Dose linearity studies of a glecaprevir and pibrentasvir long-acting injectable formulation in Sprague Dawley rats

2

Dose linearity studies of a glecaprevir and pibrentasvir long-acting injectable formulation in Sprague Dawley rats

Eduardo Gallardo-Toledo^1,2, Usman Arshad^1,2, Henry Pertinez^1,2, Joanne Sharp^1,2, Joanne Herriott^1,2, Edyta Kijak^1,2, Helen Cox^1,2, Alison Savage^2,3, Catherine Unsworth^2,3, Andrew Dwyer^2,3, James Hobson^2,3, Lee Tatham^1,2, David Thomas⁴, Paul Curley^1,2, Steve Rannard^2,3 and Andrew Owen^1,2

¹Department of Pharmacology and Therapeutics, Institute of Systems, Molecular and Integrative Biology, University of Liverpool; ²Centre of Excellence in Long-acting Therapeutics (CELT), University of Liverpool; ³Department of Chemistry, University of Liverpool; ⁴Department of Infectious Diseases, John's Hopkins University School of Medicine

Background: Glecaprevir (G) and pibrentasvir (P) is a fixed-dose combination (FDC) approved to treat all six types of hepatitis C. However, patient adherence to oral treatment regimens remains a major challenge with considerably lower efficacy in clinical use than reported in RCTs. Long-acting injectables (LAI) could address poor adherence through long-term exposure of both G and P after a single administration.

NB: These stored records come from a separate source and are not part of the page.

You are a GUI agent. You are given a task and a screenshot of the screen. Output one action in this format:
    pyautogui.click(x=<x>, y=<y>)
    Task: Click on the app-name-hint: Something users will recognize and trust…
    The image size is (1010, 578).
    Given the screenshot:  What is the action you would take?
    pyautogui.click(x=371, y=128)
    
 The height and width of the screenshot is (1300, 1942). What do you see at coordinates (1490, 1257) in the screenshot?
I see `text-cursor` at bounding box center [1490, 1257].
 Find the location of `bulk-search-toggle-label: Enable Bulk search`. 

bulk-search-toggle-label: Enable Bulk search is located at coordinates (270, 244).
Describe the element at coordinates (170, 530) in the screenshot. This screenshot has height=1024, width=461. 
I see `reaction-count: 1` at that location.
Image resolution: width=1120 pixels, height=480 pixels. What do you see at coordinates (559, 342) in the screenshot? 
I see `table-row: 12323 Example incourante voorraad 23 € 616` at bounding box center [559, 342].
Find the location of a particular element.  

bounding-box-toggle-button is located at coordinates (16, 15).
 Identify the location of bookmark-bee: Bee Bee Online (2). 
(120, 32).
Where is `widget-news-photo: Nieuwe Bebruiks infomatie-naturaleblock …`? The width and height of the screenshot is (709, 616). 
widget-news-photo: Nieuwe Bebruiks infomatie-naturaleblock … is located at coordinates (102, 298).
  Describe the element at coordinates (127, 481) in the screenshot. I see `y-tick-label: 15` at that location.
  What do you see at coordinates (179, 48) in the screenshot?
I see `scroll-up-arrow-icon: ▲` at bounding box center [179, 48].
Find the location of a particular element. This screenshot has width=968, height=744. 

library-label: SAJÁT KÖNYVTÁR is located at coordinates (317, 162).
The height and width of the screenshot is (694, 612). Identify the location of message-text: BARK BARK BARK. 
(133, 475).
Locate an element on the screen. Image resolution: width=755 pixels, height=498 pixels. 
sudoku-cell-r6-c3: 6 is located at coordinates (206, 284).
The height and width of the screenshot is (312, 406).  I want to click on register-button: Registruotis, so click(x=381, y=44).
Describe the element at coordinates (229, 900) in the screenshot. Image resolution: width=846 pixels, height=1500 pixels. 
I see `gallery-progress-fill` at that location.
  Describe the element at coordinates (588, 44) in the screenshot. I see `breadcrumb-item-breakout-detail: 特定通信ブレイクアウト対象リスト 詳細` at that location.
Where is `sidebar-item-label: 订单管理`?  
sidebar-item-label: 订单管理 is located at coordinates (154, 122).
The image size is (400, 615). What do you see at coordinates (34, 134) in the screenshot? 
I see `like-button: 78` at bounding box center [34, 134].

Materials and methods: Male Sprague Dawley rats (n = 4 per group) were intramuscularly dosed into both thighs with LAI suspensions of G and P alone and both drugs in an FDC (GP-FDC, 1:1 ratio) as follows: GP-FDC group (75 mg G + 75 mg P, 150 μL/thigh), G group (150 mg G, 150 μL/thigh), P group (150 mg P, 150 μL/thigh) and GP group (75 mg G, 150 μL/left thigh + 75 mg P, 150 μL/right thigh). A second set of experiments evaluated the effects of different GP-FDC active doses (18.75, 37.5 and 75 mg) on the pharmacokinetics (PK) by changing the dosing volume (0.075, 0.15 and 0.3 mL of GP-FDC at 500 mg/mL) or GP-FDC suspension strength (0.3 mL of GP-FDC at 125, 250 and 500 mg/mL). For all studies, blood samples were collected from the lateral tail vein up to 90 days' post-dose. G and P concentrations were quantified in plasma using a validated method by LC-MS/MS.

Results: GP-FDC showed plasma concentration–time profiles above the reported median human C_trough for both G and P over the 90 days. However, for single drug-LAI suspensions, plasma concentrations of P were above the human Ctrough over 70 days for both P alone and GP groups, whereas a more rapid drop in plasma concentrations were observed for G in both G and GP groups, after 35 and 28 days, respectively. In the second set of experiments, a linear dose-dependent PK was observed with increasing volume, with a proportional increase in the AUC_0-tlast for both G and P (G: 106, 220 and 390 μg·h/mL and P: 157, 346 and 513 μg·h/ml for 0.075, 0.15 and 0.3 mL, respectively). Conversely, when dose was titred by GP-FDC suspension strength, a non-dose linear increase in the AUC0-tlast for both G and P was observed (G: 156, 325 and 390 μg·h/mL and P: 200, 400 and 513 μg·h/mL for 125, 250 and 500 mg/mL). Notwithstanding, both experimental conditions provided appropriate plasma exposures; while the 18.75 mg dose maintained G and P exposure above the human C_trough for 5 and 11 weeks, respectively, the 37.5 and 75 mg doses maintained plasma exposures above the human C_trough for both G and P throughout the 90 days.

Conclusions: Plasma exposure of both G and P between GP-FDC and single drug-LAI suspensions suggested that P helps to maintain a longer terminal half-life for G. Moreover, PK data demonstrate a sustained exposure over a period of 90 days for both G and P in rats when novel GP-FDC is administered. Optimization of drug ratios, as well as GLP toxicology assessments, is required to progress to human clinical trials.